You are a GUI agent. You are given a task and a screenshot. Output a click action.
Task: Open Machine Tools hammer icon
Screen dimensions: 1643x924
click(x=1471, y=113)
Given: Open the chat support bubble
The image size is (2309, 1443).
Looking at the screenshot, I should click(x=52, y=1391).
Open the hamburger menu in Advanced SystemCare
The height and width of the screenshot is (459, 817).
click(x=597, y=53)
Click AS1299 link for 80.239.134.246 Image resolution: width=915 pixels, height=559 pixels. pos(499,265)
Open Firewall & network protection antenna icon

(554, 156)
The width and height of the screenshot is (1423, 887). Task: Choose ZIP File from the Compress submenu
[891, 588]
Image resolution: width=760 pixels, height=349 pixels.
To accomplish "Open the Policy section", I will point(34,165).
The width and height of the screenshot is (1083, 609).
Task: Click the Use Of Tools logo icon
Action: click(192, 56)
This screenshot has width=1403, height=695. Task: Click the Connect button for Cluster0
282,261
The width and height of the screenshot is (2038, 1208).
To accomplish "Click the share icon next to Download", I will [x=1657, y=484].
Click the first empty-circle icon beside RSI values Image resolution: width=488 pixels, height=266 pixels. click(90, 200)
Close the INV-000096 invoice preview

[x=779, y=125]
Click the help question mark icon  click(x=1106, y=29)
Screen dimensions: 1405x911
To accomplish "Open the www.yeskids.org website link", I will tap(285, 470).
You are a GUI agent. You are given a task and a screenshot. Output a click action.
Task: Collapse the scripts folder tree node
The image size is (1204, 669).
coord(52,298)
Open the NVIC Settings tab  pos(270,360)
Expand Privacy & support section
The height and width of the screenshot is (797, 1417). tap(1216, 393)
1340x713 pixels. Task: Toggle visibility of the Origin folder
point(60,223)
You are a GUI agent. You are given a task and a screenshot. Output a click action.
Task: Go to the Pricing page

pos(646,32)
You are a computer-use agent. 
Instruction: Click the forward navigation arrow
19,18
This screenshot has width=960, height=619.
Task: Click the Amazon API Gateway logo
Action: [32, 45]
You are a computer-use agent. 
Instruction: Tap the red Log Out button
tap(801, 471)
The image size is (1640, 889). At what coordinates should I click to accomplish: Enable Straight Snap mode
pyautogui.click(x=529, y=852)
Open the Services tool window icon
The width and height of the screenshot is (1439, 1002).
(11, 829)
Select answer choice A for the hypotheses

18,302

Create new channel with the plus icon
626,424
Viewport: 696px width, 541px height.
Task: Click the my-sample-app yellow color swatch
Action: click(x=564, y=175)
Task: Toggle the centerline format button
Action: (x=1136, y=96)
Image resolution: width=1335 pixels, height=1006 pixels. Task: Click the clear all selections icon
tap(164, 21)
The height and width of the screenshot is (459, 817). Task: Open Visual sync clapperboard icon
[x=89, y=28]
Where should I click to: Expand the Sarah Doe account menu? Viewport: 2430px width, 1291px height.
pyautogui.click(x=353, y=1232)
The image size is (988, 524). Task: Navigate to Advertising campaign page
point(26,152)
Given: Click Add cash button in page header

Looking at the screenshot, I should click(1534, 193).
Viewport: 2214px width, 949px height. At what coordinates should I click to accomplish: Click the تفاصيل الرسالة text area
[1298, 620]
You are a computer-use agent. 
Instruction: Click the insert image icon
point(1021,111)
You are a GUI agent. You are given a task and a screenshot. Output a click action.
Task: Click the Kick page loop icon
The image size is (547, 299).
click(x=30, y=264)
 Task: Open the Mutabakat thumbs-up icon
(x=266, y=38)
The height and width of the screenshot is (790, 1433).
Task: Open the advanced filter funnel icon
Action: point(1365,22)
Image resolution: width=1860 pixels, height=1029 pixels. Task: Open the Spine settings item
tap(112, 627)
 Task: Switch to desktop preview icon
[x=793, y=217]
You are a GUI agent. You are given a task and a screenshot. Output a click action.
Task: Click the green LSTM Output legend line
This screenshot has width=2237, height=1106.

....

## WORK INSTRUCTIONS:
Restate every record exactly, leaving nothing out.

## TASK RESPONSE:
You are a GUI agent. You are given a task and a screenshot. Output a click action.
Task: Open Machine Tools hammer icon
Screen dimensions: 1643x924
click(x=1471, y=113)
Given: Open the chat support bubble
The image size is (2309, 1443).
Looking at the screenshot, I should click(x=52, y=1391).
Open the hamburger menu in Advanced SystemCare
The height and width of the screenshot is (459, 817).
click(x=597, y=53)
Click AS1299 link for 80.239.134.246 Image resolution: width=915 pixels, height=559 pixels. pos(499,265)
Open Firewall & network protection antenna icon

(554, 156)
The width and height of the screenshot is (1423, 887). Task: Choose ZIP File from the Compress submenu
[891, 588]
Image resolution: width=760 pixels, height=349 pixels.
To accomplish "Open the Policy section", I will point(34,165).
The width and height of the screenshot is (1083, 609).
Task: Click the Use Of Tools logo icon
Action: click(192, 56)
This screenshot has width=1403, height=695. Task: Click the Connect button for Cluster0
282,261
The width and height of the screenshot is (2038, 1208).
To accomplish "Click the share icon next to Download", I will [x=1657, y=484].
Click the first empty-circle icon beside RSI values Image resolution: width=488 pixels, height=266 pixels. click(90, 200)
Close the INV-000096 invoice preview

[x=779, y=125]
Click the help question mark icon  click(x=1106, y=29)
Screen dimensions: 1405x911
To accomplish "Open the www.yeskids.org website link", I will tap(285, 470).
You are a GUI agent. You are given a task and a screenshot. Output a click action.
Task: Collapse the scripts folder tree node
The image size is (1204, 669).
coord(52,298)
Open the NVIC Settings tab  pos(270,360)
Expand Privacy & support section
The height and width of the screenshot is (797, 1417). tap(1216, 393)
1340x713 pixels. Task: Toggle visibility of the Origin folder
point(60,223)
You are a GUI agent. You are given a task and a screenshot. Output a click action.
Task: Go to the Pricing page

pos(646,32)
You are a computer-use agent. 
Instruction: Click the forward navigation arrow
19,18
This screenshot has width=960, height=619.
Task: Click the Amazon API Gateway logo
Action: [32, 45]
You are a computer-use agent. 
Instruction: Tap the red Log Out button
tap(801, 471)
The image size is (1640, 889). At what coordinates should I click to accomplish: Enable Straight Snap mode
pyautogui.click(x=529, y=852)
Open the Services tool window icon
The width and height of the screenshot is (1439, 1002).
(11, 829)
Select answer choice A for the hypotheses

18,302

Create new channel with the plus icon
626,424
Viewport: 696px width, 541px height.
Task: Click the my-sample-app yellow color swatch
Action: click(x=564, y=175)
Task: Toggle the centerline format button
Action: (x=1136, y=96)
Image resolution: width=1335 pixels, height=1006 pixels. Task: Click the clear all selections icon
tap(164, 21)
The height and width of the screenshot is (459, 817). Task: Open Visual sync clapperboard icon
[x=89, y=28]
Where should I click to: Expand the Sarah Doe account menu? Viewport: 2430px width, 1291px height.
pyautogui.click(x=353, y=1232)
The image size is (988, 524). Task: Navigate to Advertising campaign page
point(26,152)
Given: Click Add cash button in page header

Looking at the screenshot, I should click(1534, 193).
Viewport: 2214px width, 949px height. At what coordinates should I click to accomplish: Click the تفاصيل الرسالة text area
[1298, 620]
You are a computer-use agent. 
Instruction: Click the insert image icon
point(1021,111)
You are a GUI agent. You are given a task and a screenshot. Output a click action.
Task: Click the Kick page loop icon
The image size is (547, 299).
click(x=30, y=264)
 Task: Open the Mutabakat thumbs-up icon
(x=266, y=38)
The height and width of the screenshot is (790, 1433).
Task: Open the advanced filter funnel icon
Action: point(1365,22)
Image resolution: width=1860 pixels, height=1029 pixels. Task: Open the Spine settings item
tap(112, 627)
 Task: Switch to desktop preview icon
[x=793, y=217]
You are a GUI agent. You are given a task and a screenshot. Output a click action.
Task: Click the green LSTM Output legend line
This screenshot has width=2237, height=1106.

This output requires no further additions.